I wonder, wouldn’t it be better, rather than trying to represent everyone at once, instead to take turns presenting rituals that are specific to smaller Pagan groupings? Instead of having a Wiccanate ritual open and close Pantheacon every year, for example, the organizers chould invite different traditions each year to plan something different. Instead of performing the same Wiccanesque circle casting and calling of the quarters at the next CUUPs ritual, leaders could invite people to share a ritual that really matters to them. Yes, ask them to explain their tradition and the ritual to those who are unfamiliar with them. Invite them to tailor it for the larger community to the extent they are comfortable, but don’t pressure them to dumb it down or make it more accessible to everyone if doing so will compromise the integrity of the ritual. If we truly value diversity as much as we claim, shouldn’t we be encouraging deviation from the standard Wiccanate ritual format?
This is just one suggestion, but it is part of a broader vision of building community around difference, instead of around commonality. I admit, I have been guilty focusing too much on the supposed similarities among Pagans myself. You can see on this very blog how I have frequently tried to define Paganism in my own image. But I’m starting to ask different questions now … Is it possible to build a religious community around the idea of celebrating difference? Is it possible that what makes us “Pagan” is not what we have in common, but the ways we are different? Perhaps being “Pagan” means nothing more (and nothing less) than being one those who have gathered around this word, “Pagan”, gathered together to celebrate not a single meaning, but to celebrate the diversity of what that word means to us.
During the service at my Unitarian church Sunday, we sang “Where is our holy church?” (Singing the Living Tradition, Hymn 113). I was struck by one line, goes:
“Where is our holy One? A mighty host respond …”
Most interfaith and intrafaith discussions about community might be described as a search for the “holy One”. But in response to our call for Oneness, the world answers with a “mighty host”; it answers with the “ten thousand things”. I think the wider Pagan community might take a page from the polytheists and consider seeking unity in diversity, or better yet, unity through diversity.
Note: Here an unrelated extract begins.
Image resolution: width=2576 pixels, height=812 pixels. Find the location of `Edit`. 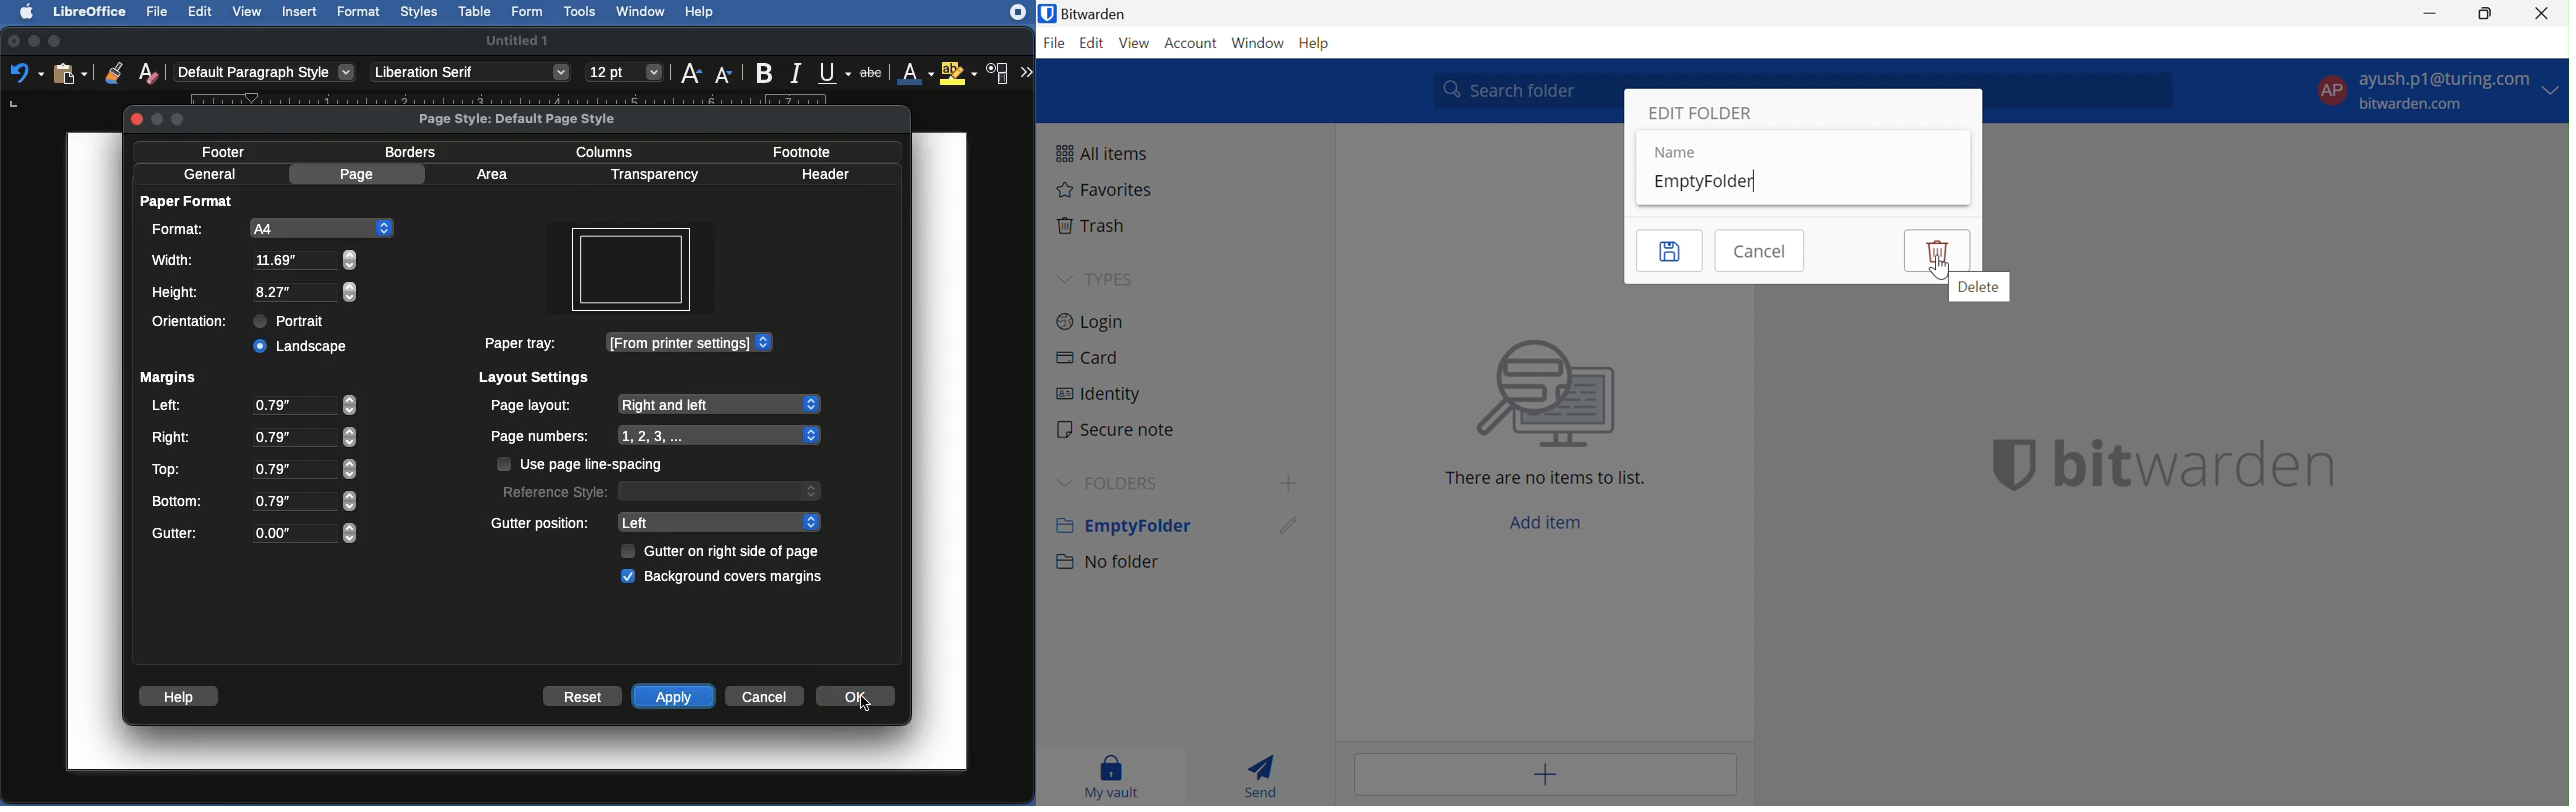

Edit is located at coordinates (200, 12).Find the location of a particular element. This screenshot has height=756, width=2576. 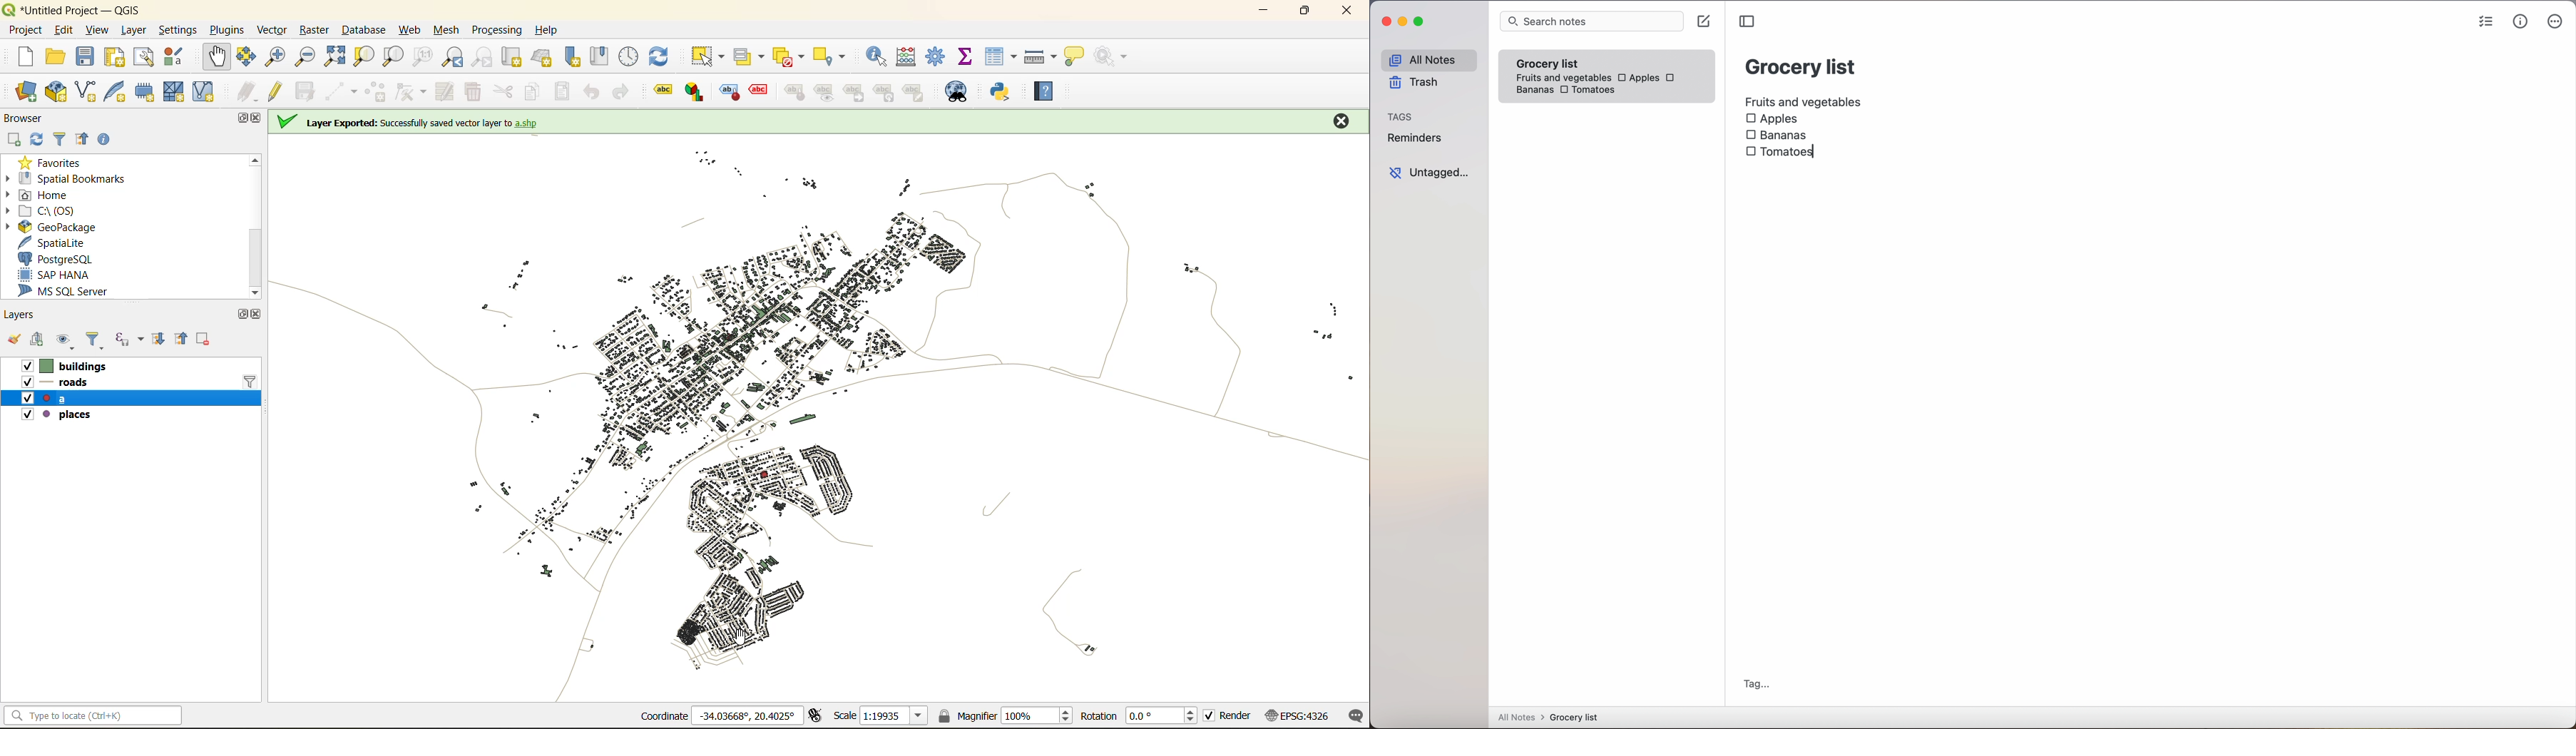

pan selection is located at coordinates (245, 56).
This is like what Jason Pitzl-Waters described as “solidarity, not unity”, but even more than that. It is a kind of unity, not in spite of our differences, but because of our differences. It is about seeing diversity, not as an obstacle, but as a strength, as a resource. It is about seeing our difference paradoxically as the real defining characteristic of Pagan community. This radically different kind of community is, I think, one of the promises of Paganism.